No one in the area knows where the people removed from there went, but today, it is a “forest” park called Dr A P J Abdul Kalam Vanodyan with 4,500 trees, including cashew, mahua, jamun and kokam.
In Mumbai’s constant demand for public space, the development of this garden began in the run-up to the last civic election in 2017. For purposes of civic administration, Malad West is part of “P North” ward, which also includes Malad East. It is the most populous ward in Mumbai. According to the 2011 census, this ward packs 7.6 per cent of Mumbai’s population. While more than half this population lives in slums, the proliferation of high-rise buildings and malls reflects the area’s rise as an IT hub with young professionals. Their better ability to negotiate public spaces has seen the development of other recreational grounds in the area.
As a 1.2 km walking/jogging track — laid with sea sand, mud crushed stone powder so it does not hurt the knees — and a children’s playground came up and the trees grew, the park became a magnet for the people living in the area, attracting hundreds every day.
“Before the pandemic, this was a popular destination for school picnics. Because of so many species of trees that we have planted, it also attracted a huge number of botany students. Now it gets the usual morning and evening walkers,” says Assistant superintendent Hanumanth Gosavi, assistant superintendent (P North Ward) in BMC’s Gardens & Parks department directly responsible for this patch of green.

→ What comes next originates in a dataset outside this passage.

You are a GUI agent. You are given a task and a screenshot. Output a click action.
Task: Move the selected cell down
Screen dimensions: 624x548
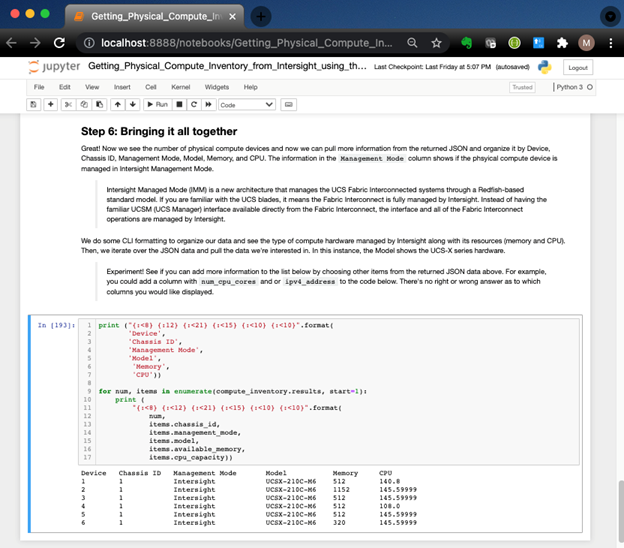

It has as many as 67 species of trees, mostly indigenous, but some exotic as well, says Gosavi, “to keep a balance, and to aid in the pollination of flowers”.
In the springtime, he says, the park is a riot of colours from all the flowering trees. This is parijat season, and the ground under the small flowering tree, damp after a rain shower, is scattered with the small white and saffron blooms that it sheds every night.
One section of the park on a gentle rise is a lawn with spongy grass known to landscapers as American Blue, with a gazebo in the middle. Another part has a small open-air theatre with a small stage, floor space and amphitheatre seating, free for both performers and audiences. It opens daily from 6 am to 10 pm.
On one side of the park are high rise buildings. Two other sides border a winding nullah carrying tons of the city’s garbage and sewage. On the fourth side is the Poisar river that takes all this untreated waste and empties it into the Malad creek and the Arabian Sea.
The high wall of the park and the canopy of the trees ensure these unsightly water bodies are not visible from inside the park.
The park has been sectioned off into fruiting trees, shade trees, Konkan trees, medicinal trees, and coastal trees. Gosavi, who has a post-graduate degree in horticulture from Pune Agricultural University, lifts a bunch of leaves on a custard apple tree to reveal fruit. It is covered with ants and looks like a few birds have had a go at it too. “We don’t pluck any of these fruit. The aim behind growing these trees is not to harvest. Left on the tree they help to create an ecosystem in this park,” he says.
Standing under the shade trees and watching the leaves move overhead in the gentle breeze is time pass of a different order.